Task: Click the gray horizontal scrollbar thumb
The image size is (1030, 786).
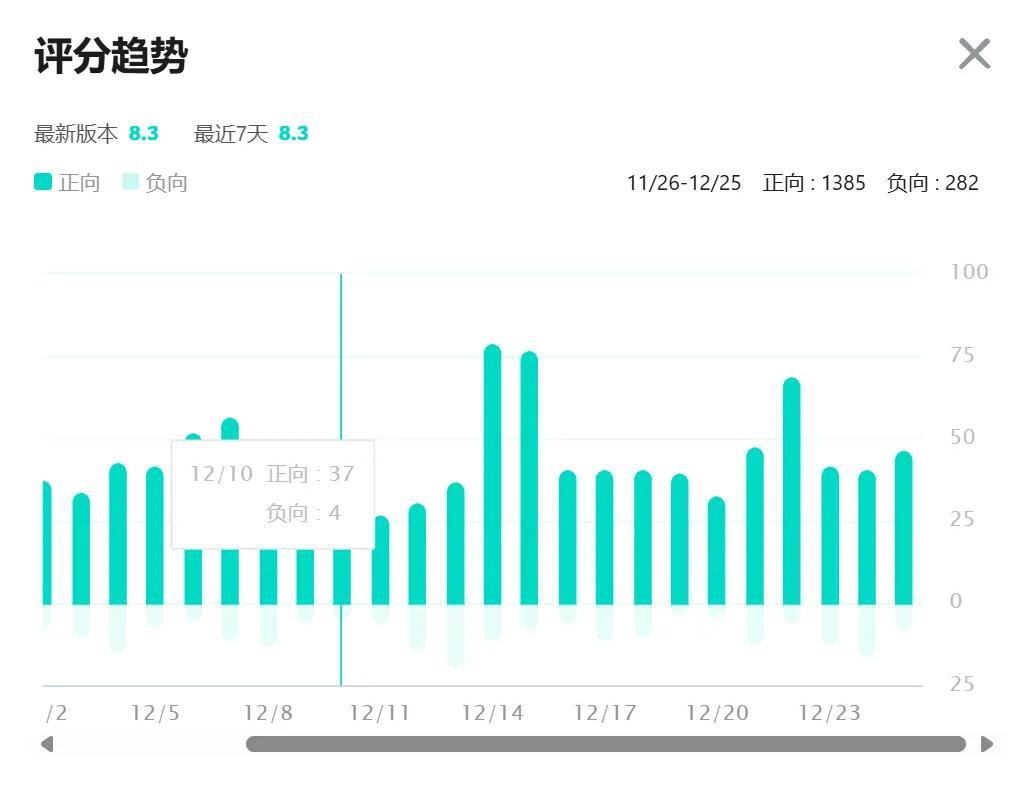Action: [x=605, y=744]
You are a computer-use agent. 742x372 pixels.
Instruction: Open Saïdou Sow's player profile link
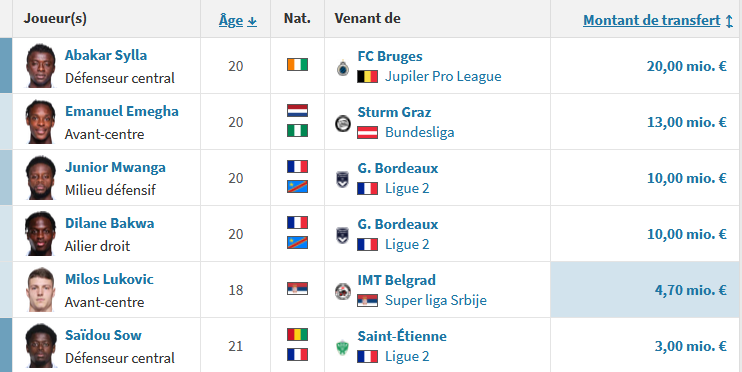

──────────

**YOUR INSTRUCTIONS:**
With the pictures left aside, write out all of the records above exactly.

**ANSWER SPACE:**
Task: Click the gray horizontal scrollbar thumb
The image size is (1030, 786).
Action: [x=605, y=744]
You are a computer-use agent. 742x372 pixels.
Instruction: Open Saïdou Sow's player profile link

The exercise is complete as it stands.